3.2.2. Cumulative AUC Results of cumulative area under the curve (AUC) for the active moiety were calculated by the trapezoidal method (1), are shown in Table 2: AUC(t1−t2)=[(C1+C2)2]×(t2− t1). (1) Table
2 AUC for Risperidone PLGA microspheres. In (1) “t” represents time in hours while “C” denotes serum concentration of Risperidone (ng/mL). Results from AUC calculations indicate that the cumulative AUC values through 15 days for Formulations A and B were remarkably similar (1110 and 1159ng×mL/day, respectively). Both formulations, administered at 20mg/kg dose, were prepared using the fast degrading 50:50 PLGA copolymer had a small particle size and high loading but a difference Inhibitors,research,lifescience,medical of ~ 10kDa in molecular weight. In vivo, they exhibited similar burst levels Inhibitors,research,lifescience,medical followed by a brief trough with noticeable levels through 15 days. Though the formulations exhibited a high initial burst, more than 98% of the cumulative AUC was contributed by drug encapsulated in the polymer matrix with initial burst amounting to a mere 1.4–1.8% of the total profile. Cumulative AUC levels for Formulations C and D, dosed at 40mg/kg, are presented in Table 2. Values of 1821 and 1522ng×mL/day were obtained for Formulations C and D, respectively. As expected,
values are higher than those observed with Formulations A and B. With Formulation C, initial burst Inhibitors,research,lifescience,medical contributed nearly 2% to the cumulative AUC whereas, with Formulation D, the value was smaller (1%). Once again, these data suggest that most of the in vivo activity was due to drug incorporated in the polymer matrix Inhibitors,research,lifescience,medical that was available for release in a sustained fashion. In contrast, the marketed formulation does not exhibit initial burst and supplementation with oral
therapy is needed to achieve pharmacologically effective levels of the drug [27], suggesting that drug encapsulated in Inhibitors,research,lifescience,medical the polymer matrix was solely responsible for in vivo activity. The following observations were noted upon analyzing the cumulative AUC values of Formulations A–D. The contribution of initial burst towards the total AUC for all formulations was minor (equal to or less than 2%).
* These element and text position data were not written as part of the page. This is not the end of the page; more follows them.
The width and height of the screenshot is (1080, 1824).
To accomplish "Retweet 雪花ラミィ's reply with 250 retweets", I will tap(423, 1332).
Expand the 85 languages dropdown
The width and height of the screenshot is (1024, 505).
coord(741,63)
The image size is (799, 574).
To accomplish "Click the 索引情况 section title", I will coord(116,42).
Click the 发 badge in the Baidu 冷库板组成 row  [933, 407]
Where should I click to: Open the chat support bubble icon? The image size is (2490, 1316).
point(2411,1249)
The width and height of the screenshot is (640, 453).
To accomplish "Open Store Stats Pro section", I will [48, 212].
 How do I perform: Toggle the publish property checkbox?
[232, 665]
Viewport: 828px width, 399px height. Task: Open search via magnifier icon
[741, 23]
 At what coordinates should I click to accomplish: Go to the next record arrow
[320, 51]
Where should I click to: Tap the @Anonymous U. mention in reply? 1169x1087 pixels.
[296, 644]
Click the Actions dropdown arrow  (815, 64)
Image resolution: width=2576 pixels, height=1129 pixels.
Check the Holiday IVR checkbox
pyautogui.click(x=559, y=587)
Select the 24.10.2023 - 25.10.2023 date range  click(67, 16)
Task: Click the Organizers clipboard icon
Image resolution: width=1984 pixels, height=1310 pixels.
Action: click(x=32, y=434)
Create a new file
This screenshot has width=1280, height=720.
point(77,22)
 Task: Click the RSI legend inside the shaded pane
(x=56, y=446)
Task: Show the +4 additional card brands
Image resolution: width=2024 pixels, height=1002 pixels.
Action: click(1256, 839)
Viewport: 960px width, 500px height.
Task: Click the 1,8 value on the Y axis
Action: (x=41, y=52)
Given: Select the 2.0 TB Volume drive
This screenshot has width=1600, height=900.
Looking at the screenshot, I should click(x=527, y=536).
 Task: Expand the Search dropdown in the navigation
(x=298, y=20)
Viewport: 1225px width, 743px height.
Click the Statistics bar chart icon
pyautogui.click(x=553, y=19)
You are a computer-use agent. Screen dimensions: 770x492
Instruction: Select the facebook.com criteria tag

Risperidone encapsulated in the PLGA polymer was responsible for over 98% of the cumulative AUC in vivo. The cumulative AUC obtained with Formulations C and D was nearly 1.5–1.7 times greater than that observed with Formulations A and B. These Anacetrapib results suggest that proper choice of a copolymer and molecular weight will enable customization of drug release profiles from microsphere dosage forms of Risperidone. 3.2.3. Selection of Dosing Regimen The objective of the current study was to develop and evaluate PLGA microspheres of Risperidone that offered initial and maintenance levels of the drug for extended intervals. To predict the in vivo profile of Risperidone PLGA microspheres for a prolonged duration, plasma levels through 4 doses for all four formulations were simulated using the superposition principle.